If you came down on the price and it was AS IS, it should be lesson learned for him. If it was me and wanted to fix the truck, I'd tell him there's two options, keep the truck and fix yourself or I'll buy it for x amount and not a dollar more as it needs an engine.
 
I'd offer to buy it back minus what a mechanic would charge to repair the truck. He will tell you to pound sand, but at least you offered to buy it back. If he calls you on it, put an engine in and put it back up for sale.
 
truckbroke said:
lol... You know that's what that sucker was thinking to.. man its a 7.3 I bet its just some sensor or some ****. Hell I bet he said turbo just to make it sound bad. In his mind he probably really didn`t even think it was that.

Pretty much what I was going to say.

Do you think he would have called and given you the rest of the money you came off of had it been an easy fix? He rolled the dice on this one and lost. It's definitely not your problem.

I bought a truck last year and it ran perfect, well taken care of etc. I had it for 4 months, but only put about 1,000 miles on when the head gaskets blew. I would have never thought about calling the PO and asking him to help out. AS-IS when buying a used car.
 
He bought it with issues known. No sympathy no matter what those issues ended up being. He got a discount, didn't he?

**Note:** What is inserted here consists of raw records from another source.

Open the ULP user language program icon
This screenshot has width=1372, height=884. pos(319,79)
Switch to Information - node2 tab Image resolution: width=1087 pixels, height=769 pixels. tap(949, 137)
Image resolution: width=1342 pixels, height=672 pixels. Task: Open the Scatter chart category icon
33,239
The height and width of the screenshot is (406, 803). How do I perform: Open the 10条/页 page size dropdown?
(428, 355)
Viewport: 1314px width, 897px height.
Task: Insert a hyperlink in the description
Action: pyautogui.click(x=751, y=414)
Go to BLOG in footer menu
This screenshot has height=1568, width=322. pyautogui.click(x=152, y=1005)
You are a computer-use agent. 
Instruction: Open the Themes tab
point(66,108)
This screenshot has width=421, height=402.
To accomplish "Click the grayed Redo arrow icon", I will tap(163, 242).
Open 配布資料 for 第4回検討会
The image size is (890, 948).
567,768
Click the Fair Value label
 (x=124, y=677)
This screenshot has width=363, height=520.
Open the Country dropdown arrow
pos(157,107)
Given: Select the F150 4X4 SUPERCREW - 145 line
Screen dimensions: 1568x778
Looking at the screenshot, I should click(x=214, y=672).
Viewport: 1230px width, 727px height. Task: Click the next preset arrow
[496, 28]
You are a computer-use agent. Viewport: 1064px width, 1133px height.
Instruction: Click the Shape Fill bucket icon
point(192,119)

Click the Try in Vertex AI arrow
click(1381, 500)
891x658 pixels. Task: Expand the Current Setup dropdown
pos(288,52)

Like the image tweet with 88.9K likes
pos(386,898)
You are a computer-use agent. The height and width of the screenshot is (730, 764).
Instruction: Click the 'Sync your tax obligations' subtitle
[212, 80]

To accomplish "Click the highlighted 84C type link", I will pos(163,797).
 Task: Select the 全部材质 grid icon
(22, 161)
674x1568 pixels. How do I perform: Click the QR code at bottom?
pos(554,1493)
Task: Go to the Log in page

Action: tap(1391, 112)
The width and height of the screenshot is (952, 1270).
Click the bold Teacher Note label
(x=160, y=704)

I'd feel much worse, and have a harder time saying no to helping out if the exact same thing had happened, but he'd paid full price, and it had happened a week or even a month later. Bottom line is the same in all cases though: deal's a deal.
 
What ever went through that motor is bad ****, but that piston will compress air just fine.no telling how many motors out there have pistons just like that. That motor could have eat a turbo some time in the past. he could have unplugged a wire to make the truck run rough, might be carma.